Problem statement »
Could you restate word for word the lines running from the one with "The image size" to the end of the data, both ends included, but without pictures?

Extracted material »
·····
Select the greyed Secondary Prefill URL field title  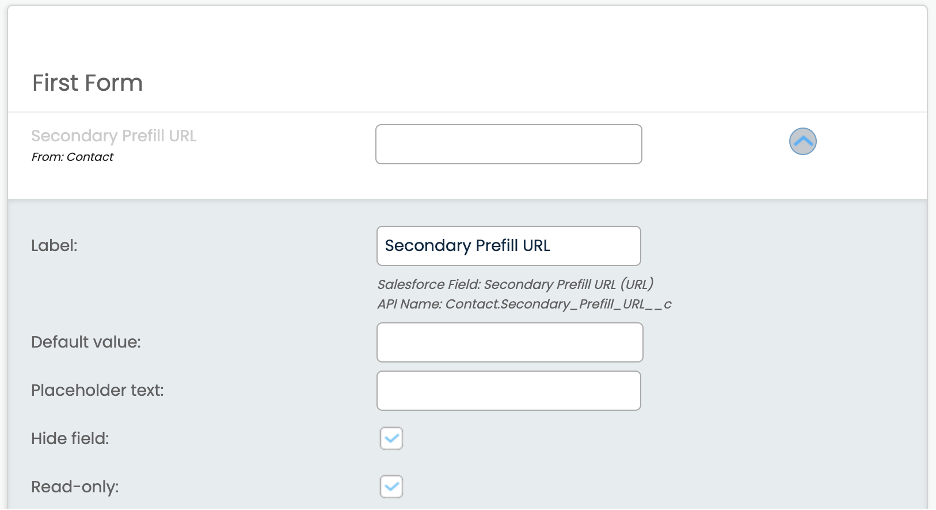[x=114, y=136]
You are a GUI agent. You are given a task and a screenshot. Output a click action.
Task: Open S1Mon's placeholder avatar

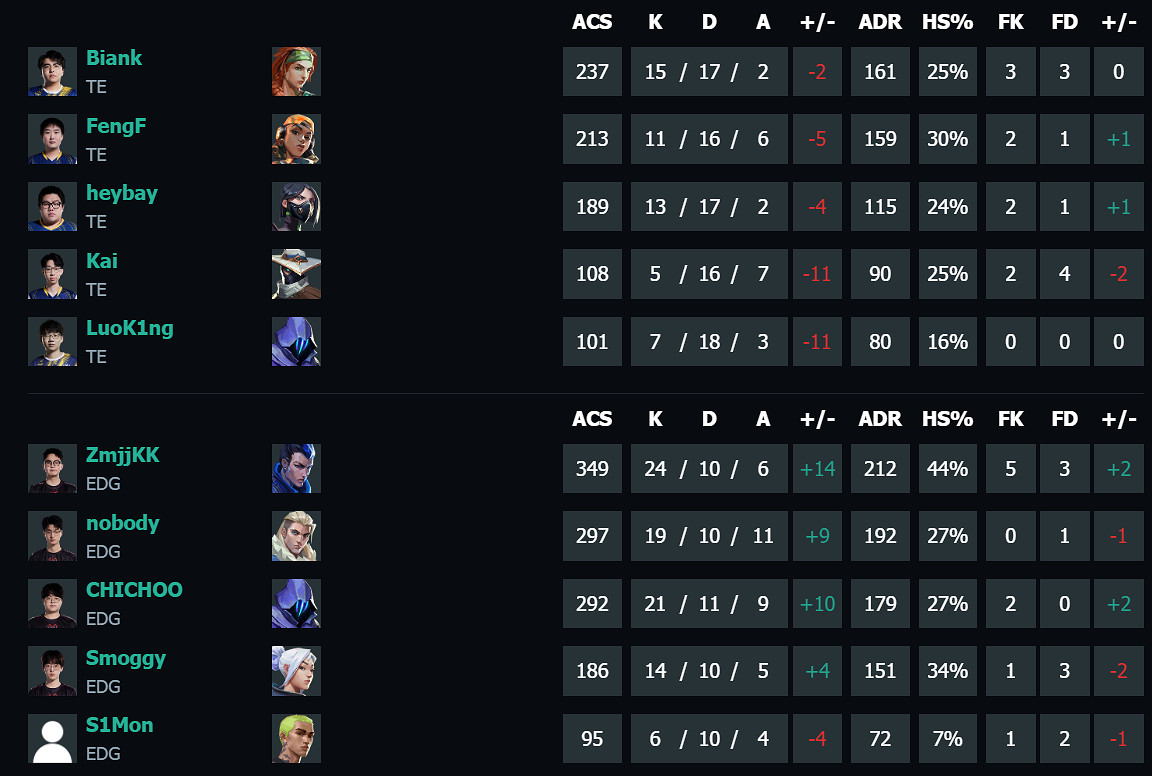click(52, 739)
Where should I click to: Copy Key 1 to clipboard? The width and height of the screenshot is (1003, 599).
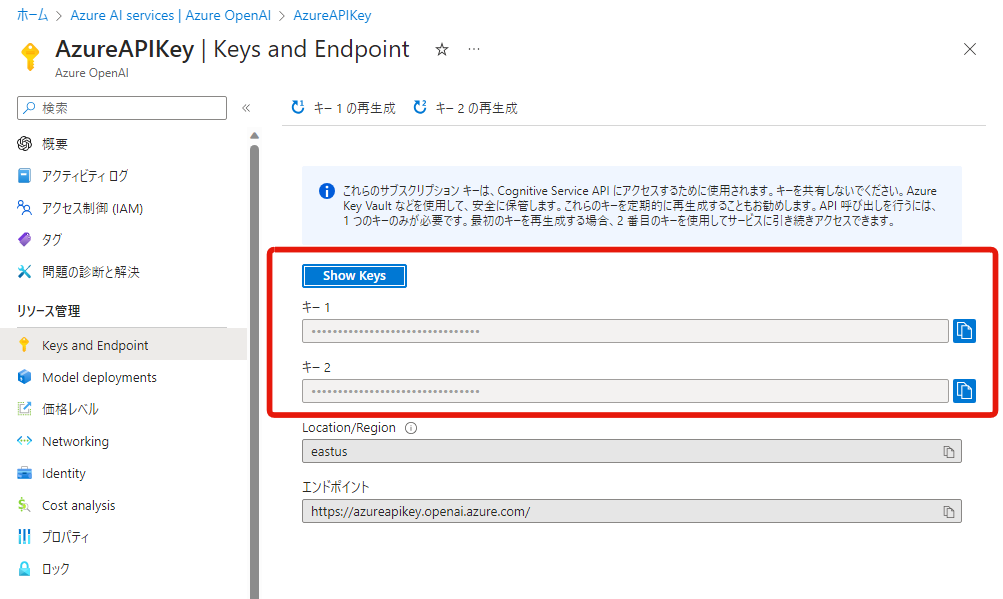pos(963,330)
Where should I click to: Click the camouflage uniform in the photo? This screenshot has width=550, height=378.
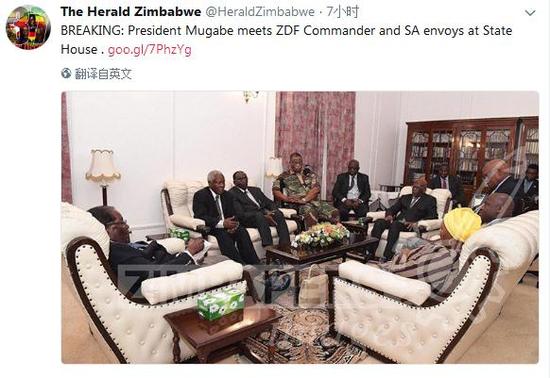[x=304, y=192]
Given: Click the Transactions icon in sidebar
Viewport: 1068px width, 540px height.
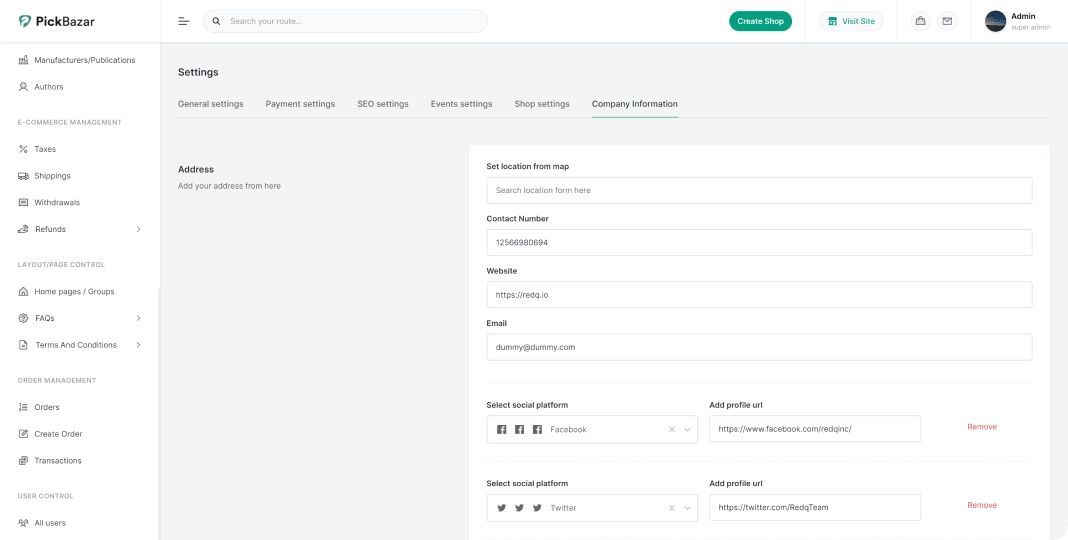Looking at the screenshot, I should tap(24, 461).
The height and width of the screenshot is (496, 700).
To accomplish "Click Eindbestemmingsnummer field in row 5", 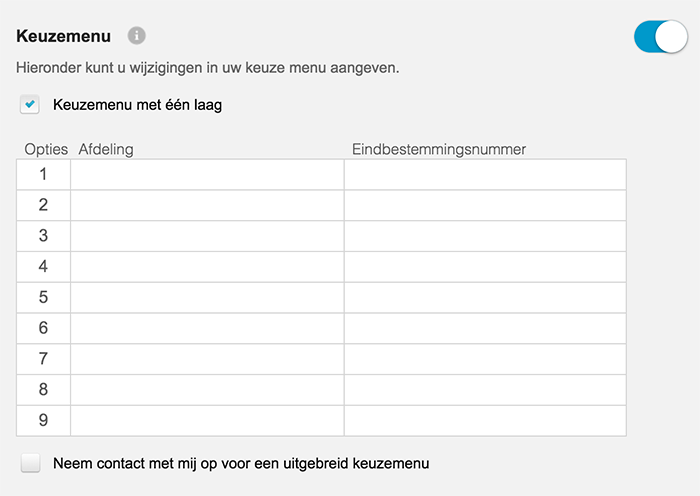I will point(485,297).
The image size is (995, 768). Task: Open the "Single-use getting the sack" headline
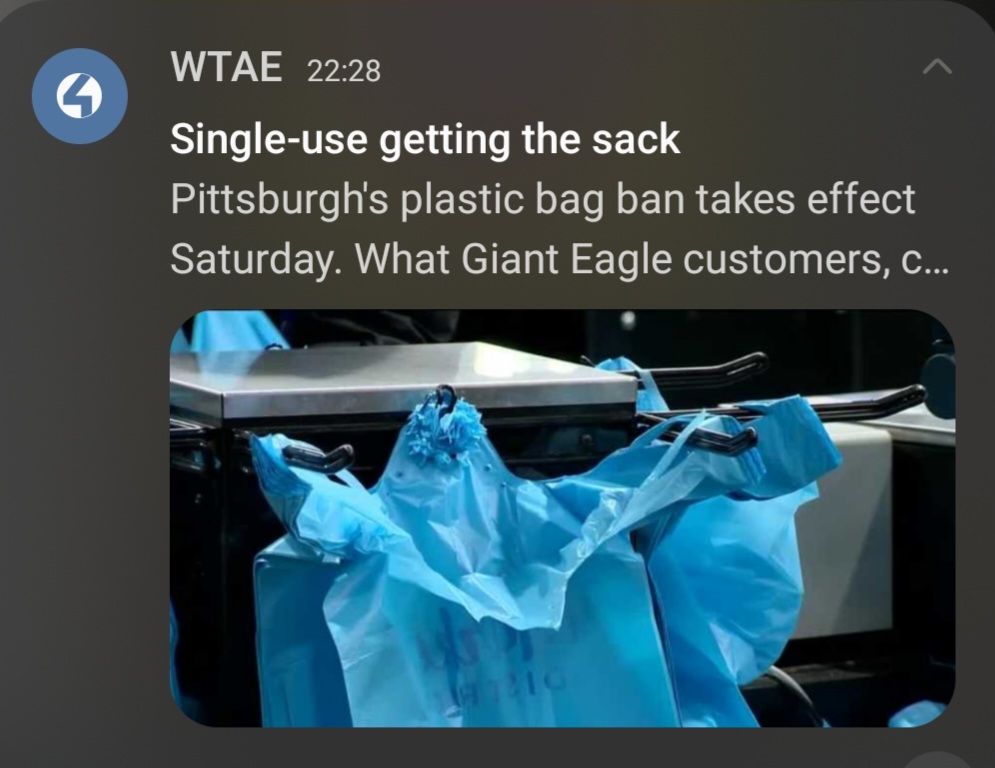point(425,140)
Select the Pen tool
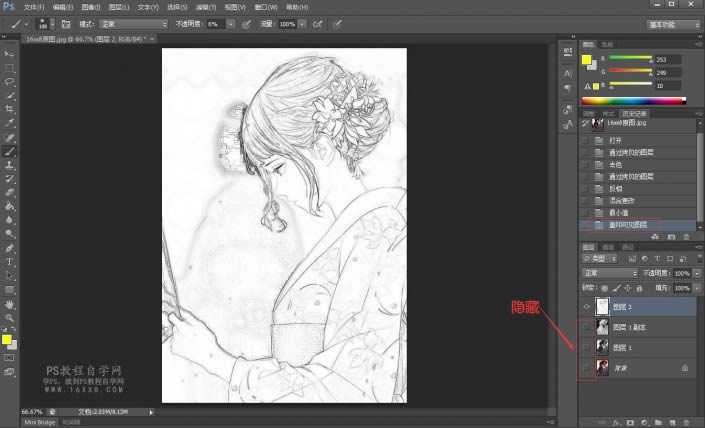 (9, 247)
·····
Written response »
The image size is (995, 768). Task: Open the "Single-use getting the sack" headline
point(425,140)
Select the Pen tool
 (9, 247)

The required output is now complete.